Flexibility is built into the stretch code. Today, Massachusetts’ stretch code is performance-based. This means that rather than dictating that different building components be built in a specific way, the stretch code requires a certain level of whole-building efficiency, which builders may achieve in whatever way they wish. Updating to a net-zero stretch code would entail higher levels of energy efficiency, but it would not alter this flexibility.
The Governor’s agencies would be in charge of developing the code. Notably, the bill does not define “net-zero building.” It assigns that task to the Governor’s own administration. Fortunately, the administration had already begun this work long before the final bill emerged: a recently-released draft of the state’s Clean Energy and Climate Plan (page 30) specifically proposes that the stretch code be updated in just the way that the bill proposes.
The bill provides for a gradual implementation timeline. The bill urges DOER to develop “a tiered implementation plan,” under which the revised code could be phased in over time and modulated to reflect different energy use characteristics between building types. The Governor’s administration would be empowered to make these decisions. And even under an aggressive timeline, years are likely to pass before a significant number of construction projects in the Commonwealth are built under the new code. The real estate industry’s depiction of the updated stretch code as sudden and onerous does not square with the facts.

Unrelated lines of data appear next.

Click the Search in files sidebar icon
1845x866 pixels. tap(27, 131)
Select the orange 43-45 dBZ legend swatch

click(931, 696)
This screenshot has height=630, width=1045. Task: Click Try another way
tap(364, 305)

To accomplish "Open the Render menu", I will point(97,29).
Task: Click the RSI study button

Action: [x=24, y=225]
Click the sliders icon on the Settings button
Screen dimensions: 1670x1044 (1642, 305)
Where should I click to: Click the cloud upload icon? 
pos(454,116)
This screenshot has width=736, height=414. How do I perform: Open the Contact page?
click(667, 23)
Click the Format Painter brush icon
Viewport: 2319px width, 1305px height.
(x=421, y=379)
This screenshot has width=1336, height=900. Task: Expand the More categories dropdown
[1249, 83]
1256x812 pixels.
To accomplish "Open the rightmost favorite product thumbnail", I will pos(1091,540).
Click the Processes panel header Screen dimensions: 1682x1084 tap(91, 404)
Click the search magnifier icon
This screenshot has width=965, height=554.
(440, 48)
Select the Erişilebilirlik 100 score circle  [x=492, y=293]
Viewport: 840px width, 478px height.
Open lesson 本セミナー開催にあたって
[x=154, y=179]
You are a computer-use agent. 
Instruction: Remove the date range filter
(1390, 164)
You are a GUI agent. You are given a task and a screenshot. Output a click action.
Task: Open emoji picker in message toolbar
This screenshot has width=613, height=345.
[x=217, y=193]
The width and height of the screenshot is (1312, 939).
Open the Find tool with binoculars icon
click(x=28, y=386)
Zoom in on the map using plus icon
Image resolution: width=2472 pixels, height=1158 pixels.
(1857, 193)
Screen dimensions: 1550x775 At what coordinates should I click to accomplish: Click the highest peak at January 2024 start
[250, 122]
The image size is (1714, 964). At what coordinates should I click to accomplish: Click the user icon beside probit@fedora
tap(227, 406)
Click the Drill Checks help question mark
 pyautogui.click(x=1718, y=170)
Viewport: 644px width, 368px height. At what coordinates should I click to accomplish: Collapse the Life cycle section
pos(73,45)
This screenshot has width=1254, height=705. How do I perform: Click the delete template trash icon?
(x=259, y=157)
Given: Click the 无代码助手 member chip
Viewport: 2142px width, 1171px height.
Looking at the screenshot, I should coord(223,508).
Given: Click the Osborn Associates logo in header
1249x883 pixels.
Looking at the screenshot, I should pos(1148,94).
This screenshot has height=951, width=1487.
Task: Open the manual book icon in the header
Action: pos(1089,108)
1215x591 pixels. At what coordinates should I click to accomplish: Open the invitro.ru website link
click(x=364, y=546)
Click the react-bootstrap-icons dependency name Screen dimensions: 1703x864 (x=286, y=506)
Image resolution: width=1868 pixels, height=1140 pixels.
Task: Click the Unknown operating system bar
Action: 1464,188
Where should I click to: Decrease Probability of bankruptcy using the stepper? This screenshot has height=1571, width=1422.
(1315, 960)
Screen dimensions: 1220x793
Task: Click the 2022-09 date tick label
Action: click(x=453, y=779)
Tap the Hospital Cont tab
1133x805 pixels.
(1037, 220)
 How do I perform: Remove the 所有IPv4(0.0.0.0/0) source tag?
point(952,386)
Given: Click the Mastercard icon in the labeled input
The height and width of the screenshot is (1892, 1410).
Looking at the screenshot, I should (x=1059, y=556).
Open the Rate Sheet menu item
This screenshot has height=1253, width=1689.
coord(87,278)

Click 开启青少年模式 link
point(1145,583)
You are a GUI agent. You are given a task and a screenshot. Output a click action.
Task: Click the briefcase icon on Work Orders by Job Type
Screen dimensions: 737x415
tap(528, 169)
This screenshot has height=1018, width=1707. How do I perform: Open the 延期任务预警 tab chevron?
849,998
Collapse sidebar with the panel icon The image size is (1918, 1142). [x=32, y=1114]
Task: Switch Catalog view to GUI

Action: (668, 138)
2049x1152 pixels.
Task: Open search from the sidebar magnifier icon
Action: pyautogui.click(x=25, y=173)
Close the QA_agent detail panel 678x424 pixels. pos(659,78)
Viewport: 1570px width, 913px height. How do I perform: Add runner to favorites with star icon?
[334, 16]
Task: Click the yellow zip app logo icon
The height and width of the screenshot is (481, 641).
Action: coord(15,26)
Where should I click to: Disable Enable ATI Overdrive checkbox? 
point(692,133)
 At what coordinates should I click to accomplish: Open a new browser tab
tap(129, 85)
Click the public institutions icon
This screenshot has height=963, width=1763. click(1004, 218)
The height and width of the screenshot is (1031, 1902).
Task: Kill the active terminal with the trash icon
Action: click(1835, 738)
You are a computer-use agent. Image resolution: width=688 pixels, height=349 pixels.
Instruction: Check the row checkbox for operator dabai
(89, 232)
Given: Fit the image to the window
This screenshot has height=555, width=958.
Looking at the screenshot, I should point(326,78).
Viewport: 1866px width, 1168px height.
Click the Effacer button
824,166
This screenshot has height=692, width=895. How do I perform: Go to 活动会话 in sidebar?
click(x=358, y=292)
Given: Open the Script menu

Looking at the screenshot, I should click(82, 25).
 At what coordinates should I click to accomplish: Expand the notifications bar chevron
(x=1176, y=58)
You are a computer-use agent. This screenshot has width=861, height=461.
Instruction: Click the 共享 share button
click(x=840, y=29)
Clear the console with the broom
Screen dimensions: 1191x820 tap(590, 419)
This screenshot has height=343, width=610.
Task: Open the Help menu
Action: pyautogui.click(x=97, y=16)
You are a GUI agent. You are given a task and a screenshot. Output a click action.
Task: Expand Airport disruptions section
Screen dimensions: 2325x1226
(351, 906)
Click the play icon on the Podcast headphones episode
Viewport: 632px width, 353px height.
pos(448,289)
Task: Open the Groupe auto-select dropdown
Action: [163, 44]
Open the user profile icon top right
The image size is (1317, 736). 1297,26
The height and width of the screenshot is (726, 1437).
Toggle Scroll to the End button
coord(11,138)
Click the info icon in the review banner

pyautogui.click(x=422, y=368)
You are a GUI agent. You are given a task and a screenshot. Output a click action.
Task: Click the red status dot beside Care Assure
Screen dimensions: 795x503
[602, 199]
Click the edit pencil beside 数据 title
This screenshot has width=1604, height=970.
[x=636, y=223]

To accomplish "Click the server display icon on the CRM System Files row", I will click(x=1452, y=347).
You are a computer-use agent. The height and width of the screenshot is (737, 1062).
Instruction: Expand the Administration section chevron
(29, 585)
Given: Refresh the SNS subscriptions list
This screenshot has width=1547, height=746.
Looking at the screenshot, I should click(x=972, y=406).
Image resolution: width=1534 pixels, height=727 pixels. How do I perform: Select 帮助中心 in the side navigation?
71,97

Responsibility for the code would remain with the state. Campaigns to ban new gas hookups have gathered steam recently in several Massachusetts cities and towns. Real estate interests have opposed these common-sense climate measures as well, on the grounds that, since these ordinances would vary by town, they would add a layer of complexity to developers’ work. While Acadia Center agrees that the Commonwealth must rapidly wind down its use of gas if it expects to reach its climate targets, adopting a statewide net-zero stretch code would not create the labyrinthine landscape of different building codes that developers fear. It would simply update a building code pathway that has already existed in Massachusetts for years to include requirements that many builders in the state are already sticking to on their own.
In conclusion, the updated stretch energy code that S.2995 proposes is optional, flexible, efficient, and ultimately defined by the Governor’s own agencies. To find a more accommodating approach would be difficult indeed. Acadia Center thanks Speaker Mariano and Senate President Spilka for their intention to quickly pass the bill again and urges Governor Baker to sign it this time.